#### Information supplied
■ ■ ■ ■ ■ ■ ■
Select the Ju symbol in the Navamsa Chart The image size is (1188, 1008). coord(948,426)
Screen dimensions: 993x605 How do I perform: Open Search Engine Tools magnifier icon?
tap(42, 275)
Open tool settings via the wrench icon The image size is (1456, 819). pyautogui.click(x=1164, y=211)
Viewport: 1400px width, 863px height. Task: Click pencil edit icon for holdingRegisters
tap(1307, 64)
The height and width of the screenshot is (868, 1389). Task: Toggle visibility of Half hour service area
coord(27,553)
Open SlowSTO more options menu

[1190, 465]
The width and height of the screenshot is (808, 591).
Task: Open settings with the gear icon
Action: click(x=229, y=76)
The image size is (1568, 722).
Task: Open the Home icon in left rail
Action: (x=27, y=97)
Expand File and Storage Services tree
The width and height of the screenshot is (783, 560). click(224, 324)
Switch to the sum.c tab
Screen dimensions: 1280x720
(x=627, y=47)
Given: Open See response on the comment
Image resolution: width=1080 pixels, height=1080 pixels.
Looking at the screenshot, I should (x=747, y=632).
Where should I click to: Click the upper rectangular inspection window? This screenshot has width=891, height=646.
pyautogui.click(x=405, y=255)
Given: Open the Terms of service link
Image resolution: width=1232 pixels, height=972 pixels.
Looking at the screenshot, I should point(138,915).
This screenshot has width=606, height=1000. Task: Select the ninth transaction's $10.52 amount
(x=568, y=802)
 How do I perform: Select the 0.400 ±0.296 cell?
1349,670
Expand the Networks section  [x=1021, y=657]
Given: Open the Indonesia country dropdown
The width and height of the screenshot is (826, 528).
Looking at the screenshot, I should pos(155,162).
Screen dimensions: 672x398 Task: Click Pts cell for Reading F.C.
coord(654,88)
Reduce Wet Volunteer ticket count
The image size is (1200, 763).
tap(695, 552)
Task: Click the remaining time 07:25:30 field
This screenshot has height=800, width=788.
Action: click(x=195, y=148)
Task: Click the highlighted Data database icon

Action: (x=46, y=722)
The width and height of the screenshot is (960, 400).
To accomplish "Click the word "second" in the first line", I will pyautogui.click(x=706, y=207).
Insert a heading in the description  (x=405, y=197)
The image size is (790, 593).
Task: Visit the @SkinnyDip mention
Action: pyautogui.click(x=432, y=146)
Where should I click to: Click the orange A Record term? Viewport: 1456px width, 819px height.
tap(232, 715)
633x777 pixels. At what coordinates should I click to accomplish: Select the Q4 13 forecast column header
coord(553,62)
■ ■ ■ ■ ■ ■ ■
#### Your task
Convert every line of the items above into a Markdown table with the columns Row and Line, numbering the rows in order and leaving out blank lines.

#### Task result
| Row | Line |
|---|---|
| 1 | Select the Ju symbol in the Navamsa Chart The image size is (1188, 1008). coord(948,426) |
| 2 | Screen dimensions: 993x605 How do I perform: Open Search Engine Tools magnifier icon? |
| 3 | tap(42, 275) |
| 4 | Open tool settings via the wrench icon The image size is (1456, 819). pyautogui.click(x=1164, y=211) |
| 5 | Viewport: 1400px width, 863px height. Task: Click pencil edit icon for holdingRegisters |
| 6 | tap(1307, 64) |
| 7 | The height and width of the screenshot is (868, 1389). Task: Toggle visibility of Half hour service area |
| 8 | coord(27,553) |
| 9 | Open SlowSTO more options menu |
| 10 | [1190, 465] |
| 11 | The width and height of the screenshot is (808, 591). |
| 12 | Task: Open settings with the gear icon |
| 13 | Action: click(x=229, y=76) |
| 14 | The image size is (1568, 722). |
| 15 | Task: Open the Home icon in left rail |
| 16 | Action: (x=27, y=97) |
| 17 | Expand File and Storage Services tree |
| 18 | The width and height of the screenshot is (783, 560). click(224, 324) |
| 19 | Switch to the sum.c tab |
| 20 | Screen dimensions: 1280x720 |
| 21 | (x=627, y=47) |
| 22 | Given: Open See response on the comment |
| 23 | Image resolution: width=1080 pixels, height=1080 pixels. |
| 24 | Looking at the screenshot, I should (x=747, y=632). |
| 25 | Where should I click to: Click the upper rectangular inspection window? This screenshot has width=891, height=646. |
| 26 | pyautogui.click(x=405, y=255) |
| 27 | Given: Open the Terms of service link |
| 28 | Image resolution: width=1232 pixels, height=972 pixels. |
| 29 | Looking at the screenshot, I should point(138,915). |
| 30 | This screenshot has width=606, height=1000. Task: Select the ninth transaction's $10.52 amount |
| 31 | (x=568, y=802) |
| 32 |  How do I perform: Select the 0.400 ±0.296 cell? |
| 33 | 1349,670 |
| 34 | Expand the Networks section  [x=1021, y=657] |
| 35 | Given: Open the Indonesia country dropdown |
| 36 | The width and height of the screenshot is (826, 528). |
| 37 | Looking at the screenshot, I should pos(155,162). |
| 38 | Screen dimensions: 672x398 Task: Click Pts cell for Reading F.C. |
| 39 | coord(654,88) |
| 40 | Reduce Wet Volunteer ticket count |
| 41 | The image size is (1200, 763). |
| 42 | tap(695, 552) |
| 43 | Task: Click the remaining time 07:25:30 field |
| 44 | This screenshot has height=800, width=788. |
| 45 | Action: click(x=195, y=148) |
| 46 | Task: Click the highlighted Data database icon |
| 47 | Action: (x=46, y=722) |
| 48 | The width and height of the screenshot is (960, 400). |
| 49 | To accomplish "Click the word "second" in the first line", I will pyautogui.click(x=706, y=207). |
| 50 | Insert a heading in the description  (x=405, y=197) |
| 51 | The image size is (790, 593). |
| 52 | Task: Visit the @SkinnyDip mention |
| 53 | Action: pyautogui.click(x=432, y=146) |
| 54 | Where should I click to: Click the orange A Record term? Viewport: 1456px width, 819px height. |
| 55 | tap(232, 715) |
| 56 | 633x777 pixels. At what coordinates should I click to accomplish: Select the Q4 13 forecast column header |
| 57 | coord(553,62) |